The FDA has announced a proposal to exclude semaglutide, tirzepatide, and liraglutide from the 503B bulks list — a regulatory move that would prohibit outsourcing facilities from legally compounding these drugs from bulk substances. This decision has major implications for the millions of Americans who have turned to compounded GLP-1 receptor agonists as lower-cost alternatives to brand-name drugs like Ozempic, Wegovy, Mounjaro, and Victoza.

Under Section 503B of the Federal Food, Drug, and Cosmetic Act, outsourcing facilities can only compound drugs from bulk substances if those substances appear on the 503B bulks list or if the drug is on the FDA's official shortage list. With GLP-1 drugs no longer listed as in shortage, the FDA reviewed nominations to keep them on the bulks list and concluded there was insufficient evidence of clinical need to justify continued bulk compounding.

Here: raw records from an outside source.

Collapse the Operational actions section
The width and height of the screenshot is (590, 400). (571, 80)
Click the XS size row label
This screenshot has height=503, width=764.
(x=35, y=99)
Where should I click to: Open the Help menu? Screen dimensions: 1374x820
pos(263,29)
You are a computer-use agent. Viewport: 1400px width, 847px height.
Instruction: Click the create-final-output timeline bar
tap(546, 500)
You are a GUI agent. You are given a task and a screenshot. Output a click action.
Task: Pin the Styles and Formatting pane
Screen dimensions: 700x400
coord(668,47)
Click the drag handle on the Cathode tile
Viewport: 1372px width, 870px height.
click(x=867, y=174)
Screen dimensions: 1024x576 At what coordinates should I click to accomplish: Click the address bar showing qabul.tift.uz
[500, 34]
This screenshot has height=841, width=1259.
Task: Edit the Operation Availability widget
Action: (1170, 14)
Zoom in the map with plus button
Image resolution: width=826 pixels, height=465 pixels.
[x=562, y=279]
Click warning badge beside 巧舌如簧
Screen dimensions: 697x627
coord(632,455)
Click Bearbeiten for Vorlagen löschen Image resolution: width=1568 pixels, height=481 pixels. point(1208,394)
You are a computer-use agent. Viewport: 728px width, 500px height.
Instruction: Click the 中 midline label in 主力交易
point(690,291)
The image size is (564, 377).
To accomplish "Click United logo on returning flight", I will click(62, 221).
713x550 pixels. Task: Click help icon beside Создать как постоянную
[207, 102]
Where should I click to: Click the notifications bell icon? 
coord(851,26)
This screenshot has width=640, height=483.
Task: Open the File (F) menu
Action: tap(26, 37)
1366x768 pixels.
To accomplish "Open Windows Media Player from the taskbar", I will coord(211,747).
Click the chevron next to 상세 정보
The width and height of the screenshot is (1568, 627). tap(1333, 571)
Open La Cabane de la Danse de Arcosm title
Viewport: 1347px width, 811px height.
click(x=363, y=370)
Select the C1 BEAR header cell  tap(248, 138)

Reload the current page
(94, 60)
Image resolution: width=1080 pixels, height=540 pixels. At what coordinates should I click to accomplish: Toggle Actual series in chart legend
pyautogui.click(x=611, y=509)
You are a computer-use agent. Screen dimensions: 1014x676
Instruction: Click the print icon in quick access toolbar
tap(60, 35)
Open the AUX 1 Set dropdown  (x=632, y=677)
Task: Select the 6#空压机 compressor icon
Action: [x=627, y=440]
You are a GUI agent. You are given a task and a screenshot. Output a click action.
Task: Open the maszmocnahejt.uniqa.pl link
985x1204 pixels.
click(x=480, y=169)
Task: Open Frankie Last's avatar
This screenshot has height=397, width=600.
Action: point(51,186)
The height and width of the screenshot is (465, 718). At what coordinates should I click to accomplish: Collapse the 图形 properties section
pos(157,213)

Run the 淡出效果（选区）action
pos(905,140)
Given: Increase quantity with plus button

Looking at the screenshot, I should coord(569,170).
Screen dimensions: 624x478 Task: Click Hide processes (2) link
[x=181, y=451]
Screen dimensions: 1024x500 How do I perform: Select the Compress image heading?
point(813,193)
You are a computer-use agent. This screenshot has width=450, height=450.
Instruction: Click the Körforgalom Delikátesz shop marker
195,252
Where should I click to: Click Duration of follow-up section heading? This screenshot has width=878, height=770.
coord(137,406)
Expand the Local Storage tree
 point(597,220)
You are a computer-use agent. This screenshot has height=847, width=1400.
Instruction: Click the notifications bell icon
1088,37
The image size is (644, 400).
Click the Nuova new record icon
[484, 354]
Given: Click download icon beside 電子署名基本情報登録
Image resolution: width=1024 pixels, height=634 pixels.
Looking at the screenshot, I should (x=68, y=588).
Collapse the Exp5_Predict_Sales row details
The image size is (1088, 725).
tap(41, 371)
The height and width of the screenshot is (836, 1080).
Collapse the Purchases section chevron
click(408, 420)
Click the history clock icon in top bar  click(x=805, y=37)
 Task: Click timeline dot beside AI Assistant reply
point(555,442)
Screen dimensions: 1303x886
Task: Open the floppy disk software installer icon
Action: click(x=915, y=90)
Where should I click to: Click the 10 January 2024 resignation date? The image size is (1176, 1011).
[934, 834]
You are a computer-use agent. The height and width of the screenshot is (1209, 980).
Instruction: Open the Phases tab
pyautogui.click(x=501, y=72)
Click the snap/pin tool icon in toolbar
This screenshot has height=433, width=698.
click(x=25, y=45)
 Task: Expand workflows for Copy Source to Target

The practical impact is significant. Compounded versions of these drugs have been widely used by weight-loss clinics and telehealth platforms, often at a fraction of the cost of brand-name products. Patients using compounded semaglutide or tirzepatide for obesity, metabolic syndrome, or type 2 diabetes management may face sharply higher costs or loss of access if this proposal is finalized.

FDA Commissioner Marty Makary emphasized that when approved drugs are available, compounding from bulk substances requires a clear clinical justification under the law. The agency is inviting public comments through June 29, 2026, before issuing a final determination, leaving a window for patient advocates and clinicians to weigh in.

For health-conscious individuals using or considering GLP-1 therapies for longevity-adjacent goals like metabolic optimization or weight management, this regulatory shift underscores the importance of monitoring policy developments. Access to and affordability of these drugs may change substantially depending on the final ruling.